Oscar Niemeyer Museum Receives 139 Artworks Linked to $3.8 Billion Petrobras Corruption Scandal

The pieces hung in the home of one of the state-run oil company's top brass.

Renato Duque, Petrobas’s former director of services
Photo via: Veja

The Oscar Niemeyer Museum in Curitiba, Brazil, has received 139 artworks seized from two individuals involved in the Petrobras case, considered one of the biggest corruption scandals in the country’s history, AFP reports.

The trove includes artworks by Joan Miró and the Brazilian artists Djanira, Alberto da Veiga Guignard, and Heitor dos Prazeres.

The works will undergo condition and provenance assessments, before being displayed in public from April 14, as part of an exhibition entitled “Under the Museum’s Custody”.

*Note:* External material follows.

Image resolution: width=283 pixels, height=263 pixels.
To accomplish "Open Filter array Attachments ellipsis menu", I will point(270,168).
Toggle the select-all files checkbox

“At this moment, we are going to exhibit every artwork we receive,” the museum’s director, Estela Sandrini, told Folha de S. Paulo. “If it is not there, it is because it did not fit in the room.” She added: “If there is a mold problem, or something similar, we will not display it to avoid contamination of other artworks. If there is no legal provenance, we won’t exhibit it either.”

Renato Duque, Petrobas’s former director of services, owned 131 of the 139 artworks seized by police. They were found hanging in his home when he was arrested last Monday in connection with the corruption case.

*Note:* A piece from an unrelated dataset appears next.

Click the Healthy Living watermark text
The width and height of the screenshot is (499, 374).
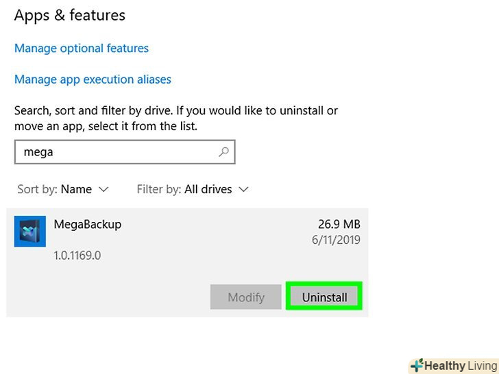click(x=459, y=366)
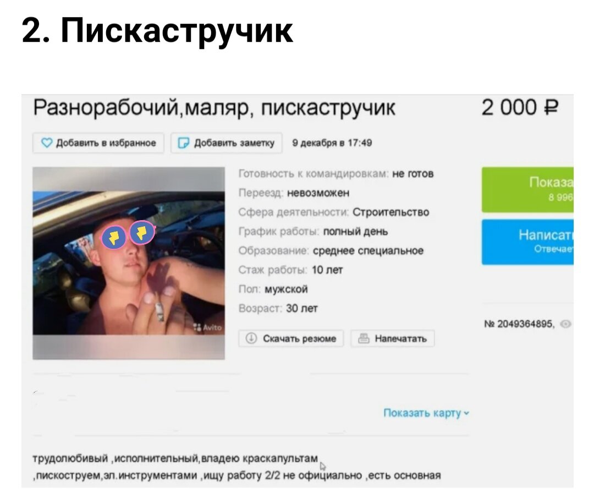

The other eight works belonged to businessman Adir Assad, also arrested as part of Operation Car Wash, which is investigating a sprawling bribery scheme with state-run oil company Petrobras at its center.

Prosecutors say Petrobras gave inflated contracts to some of Brazil’s largest construction companies over a 10-year-period, generating up to $3.8 billion used to bribe company officials and politicians.

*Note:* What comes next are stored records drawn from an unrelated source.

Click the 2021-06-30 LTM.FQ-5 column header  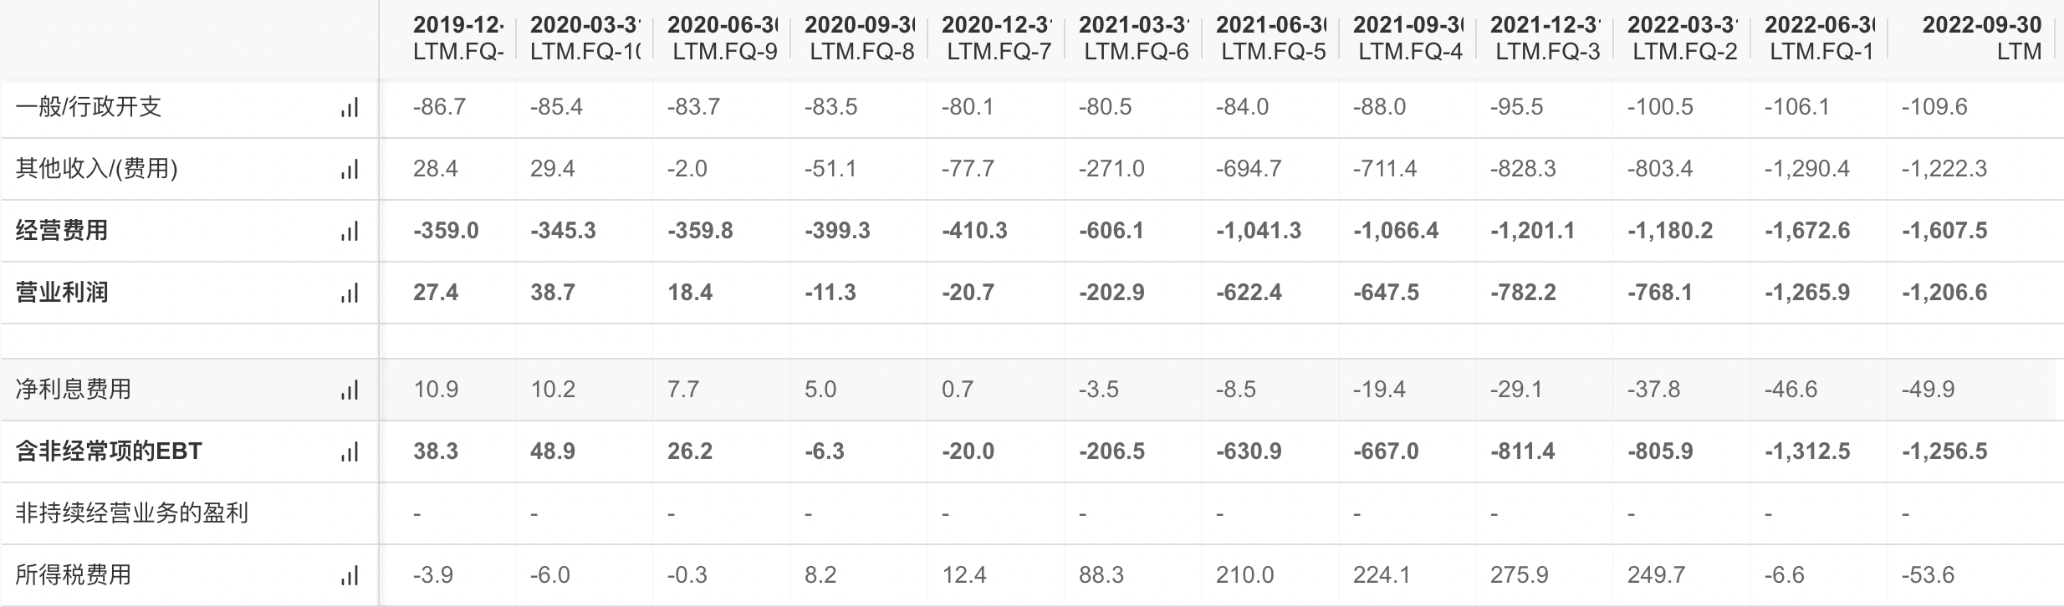[1270, 38]
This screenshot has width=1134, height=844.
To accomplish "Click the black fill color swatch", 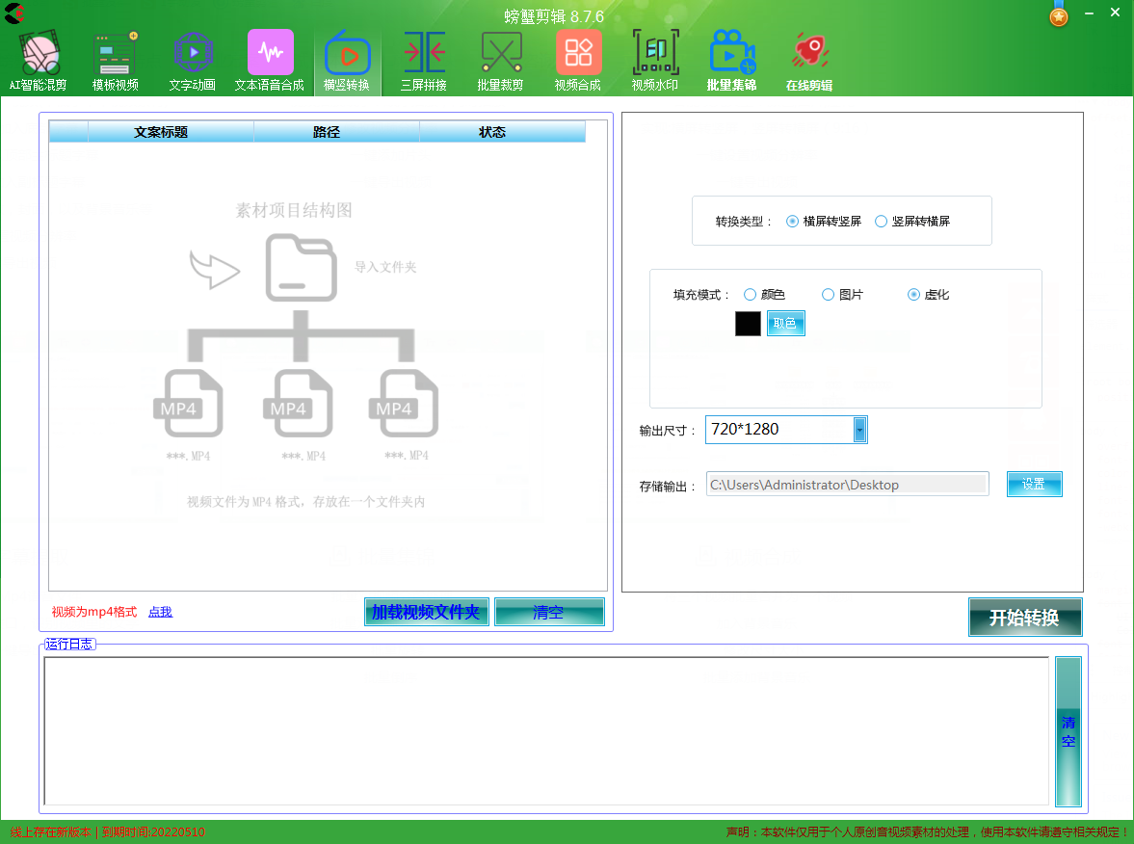I will click(x=748, y=324).
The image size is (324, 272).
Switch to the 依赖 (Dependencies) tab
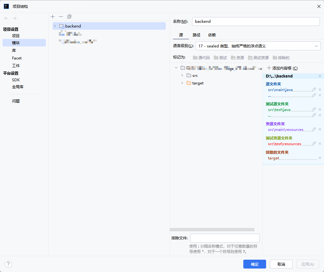tap(212, 35)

According to the International Business Times, investigators have already made a large number of arrests, including 47 politicians—some of them members of President Dilma Rousseff’s Workers Party—former Petrobras executives, and several third-party company directors.

A few days ago, prosecutors announced they would investigate three members of the ruling coalition, including the governor of Rio de Janeiro state Luiz Fernando Pezao.

The Oscar Niemeyer Museum has previously received 64 works, including pieces by Salvador Dalí and Vik Muniz, seized as part of Operation Car Wash, which started in March 2014.